It follows that $\sigma E\left(t\right)$

$$\frac{{\beta }_{i}S\left(t\right)(E\left(t\right)+U\left(t\right))}{N}-{\gamma }_i(I\left(t\right)+U\left(t\right))>0$$

Since ${\gamma }_i$, $I\left(t\right)$, $U\left(t\right)$ are all positive, we have

$$\frac{{\beta }_i(E\left(t\right)+U\left(t\right))S\left(t\right)}{{\gamma }_i(I\left(t\right)+U\left(t\right))N}>1$$

When the rate of change of $E+I+U<0$, we have that the virus is disappearing.

Using the previous approach, we have that

$$\frac{{\beta }_i(E\left(t\right)+U\left(t\right))S\left(t\right)}{{\gamma }_i(I\left(t\right)+U\left(t\right))N}<1$$

When the rate of change of $E+I+U=0$, we have that the virus is under control and may coexist with humans for a long time.

Therefore, we have

$$\frac{{\beta }_i(E\left(t\right)+U\left(t\right))S\left(t\right)}{{\gamma }_i(I\left(t\right)+U\left(t\right))N}=1$$

By the mathematical analysis above, in each period $i$, the formula of the outbreak factor at time $t$ generated by the piecewise SEIUR model is defined by

$${\left(O\left(t\right)\right)}_i=\frac{{\beta }_i(E\left(t\right)+U\left(t\right))S\left(t\right)}{{\gamma }_i(I\left(t\right)+U\left(t\right))N}$$

And we define $O_i=\overline{O{\left(t\right)}_i}$ to represent the average value of outbreak factor in period $i$.

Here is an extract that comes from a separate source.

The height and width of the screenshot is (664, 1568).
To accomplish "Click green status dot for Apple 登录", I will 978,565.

3. Learning of the piecewise SEIUR model

3.1. Data

The data used in this paper is from the reference website ‘Worldmeter’ [5]. This website provides a variety of real-time statistical data. The website belongs to Dadax, an independent digital media company in the United States. This website records all pandemic data in the United States from February 15, 2020 to the present, and the data is updated daily.

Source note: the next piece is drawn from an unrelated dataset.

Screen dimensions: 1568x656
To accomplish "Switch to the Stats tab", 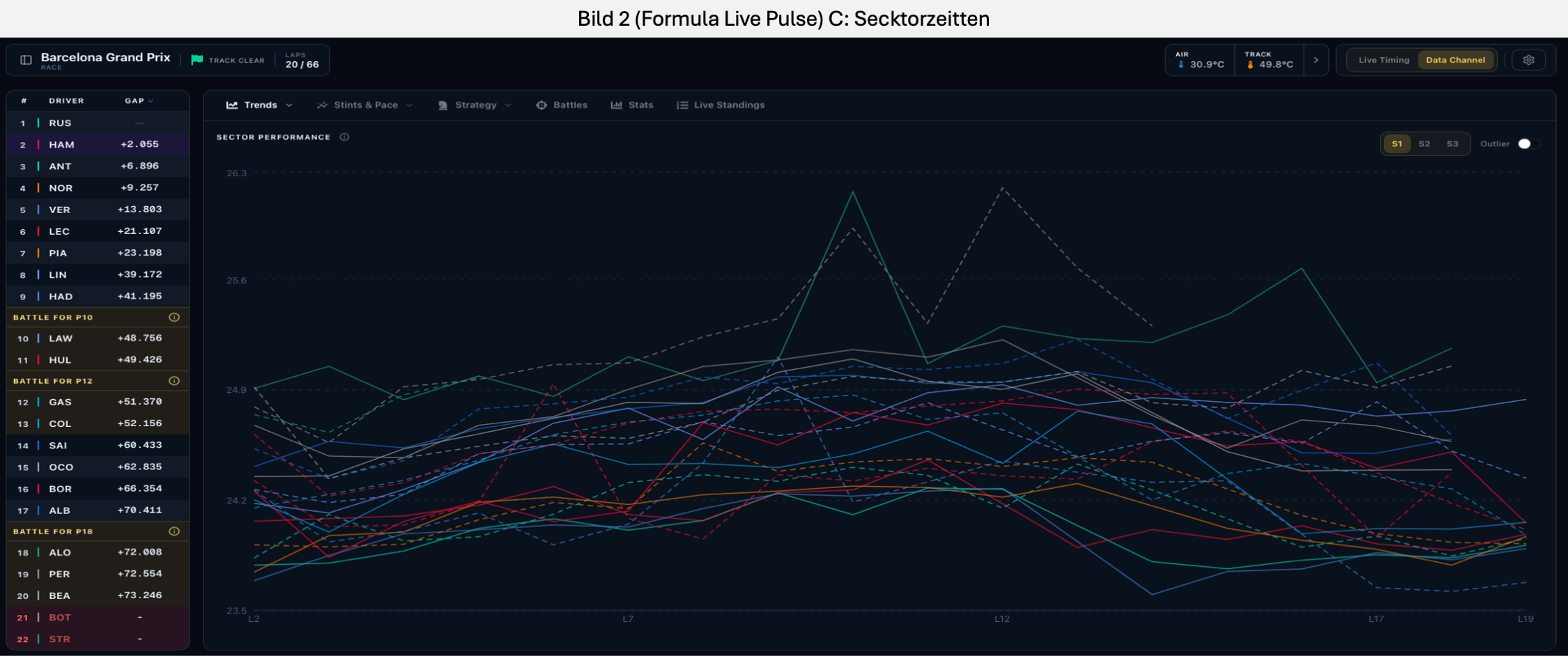I will [x=632, y=105].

The data is comprised of three different contents. The first is active cases starting from 2/15/2020 to 3/16/2021. The second and third contents are in same period and include the total cases and total deaths respectively. The detail of the contents is shown in Table 1:

Table 1.

Data content of total cases, active cases and total deaths.

Data content	Data description	Data period	Data size
Total cases	Total number of infections	2/15/2020 to 3/16/2021	(1, 396)
	(including deaths and recoveries)
Active cases	Current number of infections	2/15/2020 to 3/16/2021	(1, 396)
	(excluding deaths and recoveries)
Total deaths	Total number of deaths	2/15/2020 to 3/16/2021	(1, 396)

We shift the initial data point from 2/15/2020 to 2/28/2020. Although the United States announced the first case of the coronavirus on 1/21/2020, the lack of effective detection methods and insufficient understanding of the coronavirus have led to the low accuracy of the data in the early stage of the pandemic. Thus, we discarded the data from the early period of the pandemic and set 2/28/2020 as the new initial data point.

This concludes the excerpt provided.